Anders Ruhwald: The Anatomy of a Home
Jönsson, Love; Isé, Claudine; Ólafsdóttir,Ásdís
Bloomfield Hills, MI: Cranbrook Art Museum, 2013
84 Pages
It would be rather enriching, I’m sure, to have some prior knowledge of the Saarinen family (early 20th century Finish-American designers) before touring Anders Ruhwald’s 2013 art installation The Anatomy of a Home at The Saarinen House on Cranbrook campus. But it is unnecessary. The house itself says quite a lot about the past dwellers, outfitted with the modernist furniture designs of Eliel and Eero Saarinen and the textile designs of Loja Saarinen between the 1930s-1950s.
In the catalog, Love Jönsson points out in his essay,
“The Saarinen House is a house of paradox…. a family home that was also designed to function as an arena for active social and professional life, the house accommodates both private and public spheres. Today it is a museum, presenting visitors with a historical milieu that is, in fact, partly reconstructed. Furthermore it was the home of an immigrant family, and in many aspects the house and its furnishings tell the story of a life in between two continents and cultures. Keeping in mind both Ruhwald’s Scandinavian origin and his manifest fascination with both modernist architecture and design, it is hard to imagine an exhibition space for his work more loaded with meaning than the Saarinen House.”
For all of these reasons, the house is a tricky exhibition space.
Having shown his work mostly in “white cubes” thus far in his career, installing in a historic home was probably not an easy task for Ruhwald, a Danish immigrant who lives and works at Cranbrook. He rose to the occasion with a site-sensitive installation that is relevant to the history of the Saarinen family and of himself.
In a house that itself is a piece of art, it’s a mission at times to decipher which item in each room is Ruhwald’s addition. Occasionally and especially in the case of the melting Lamp (Gottlieb’s Gaze) and The School of the Flower, the giant excrement shaped installation in the bathroom, the artist’s hand is impossible to miss. Other times Ruhwald’s additions feel more like a critique of the unmistakable Nordic modernist hand with which the Saarinens furnished it. Where modernist ceramic forms are usually sleek, clean and certain of themselves, Ruhwald’s work in the House bears (gasp!) traces of the hand and occupies Ruhwald’s signature space betwixt art and craft and design.
Ruhwald goes as far as replicating the famous vase form of Nordic designer Alvar Aalto; only Ruhwald’s doubles are more or less handmade feeling, with gradated and bumpy surfaces that call attention to the way the piece was actually crafted, and to the messy reality of working with clay. Where in modernism, the process of the making is disguised, or rather absent from the work.

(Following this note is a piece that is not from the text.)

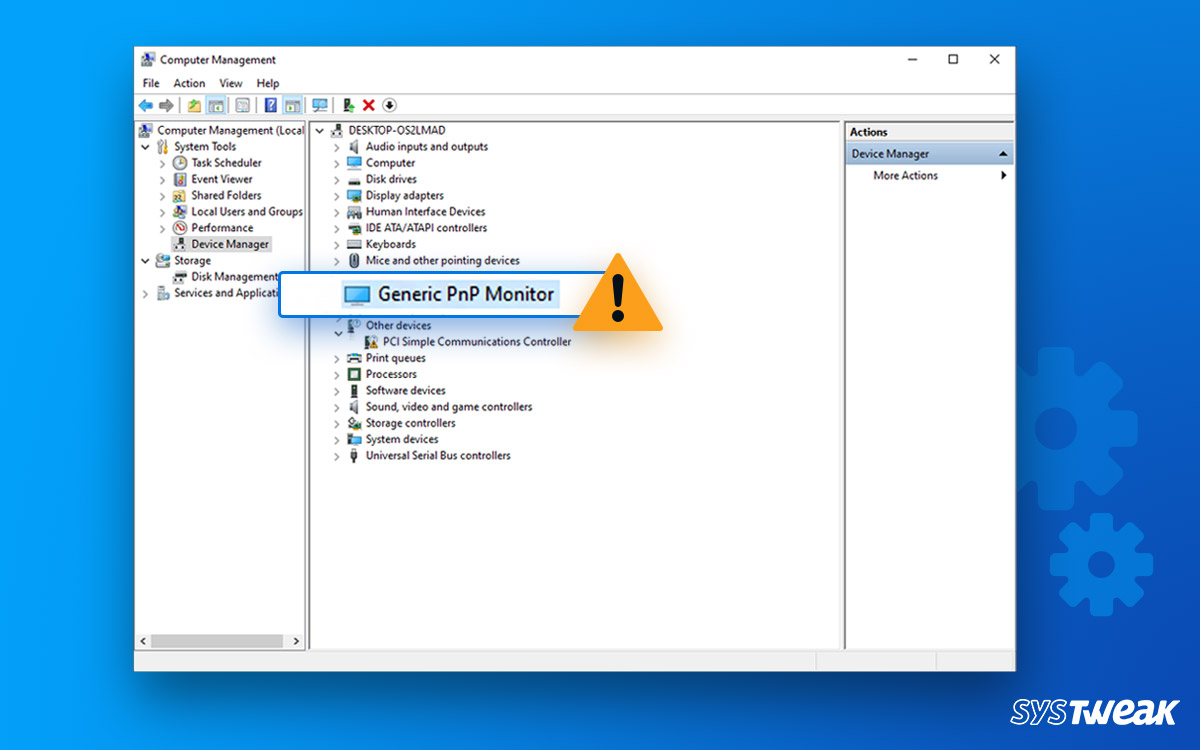Select Generic PnP Monitor device
The image size is (1200, 750).
[x=467, y=294]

When we peer into Ruhwald’s crystal ball located on a ceramic pedestal in the studio, we see an upside down reflection of the surrounding room, the furnishings, a rug by Loja and furniture by Eilel. Nearby in the dining room, Ruhwald has placed a large white bowl in the center of the dining table. The white glaze seems to be dripping upward off the rim of the object. Claudine Isé conjectures in her essay,
“Both works convey the odd sensation that time has stopped or has even been made to flow in reverse and in so doing they provoke consideration of Saarinen House’s multiple incarnations, its past lives along with its present reality.”
The Saarinen House is kept and preserved by Cranbrook Academy and Museum of Art.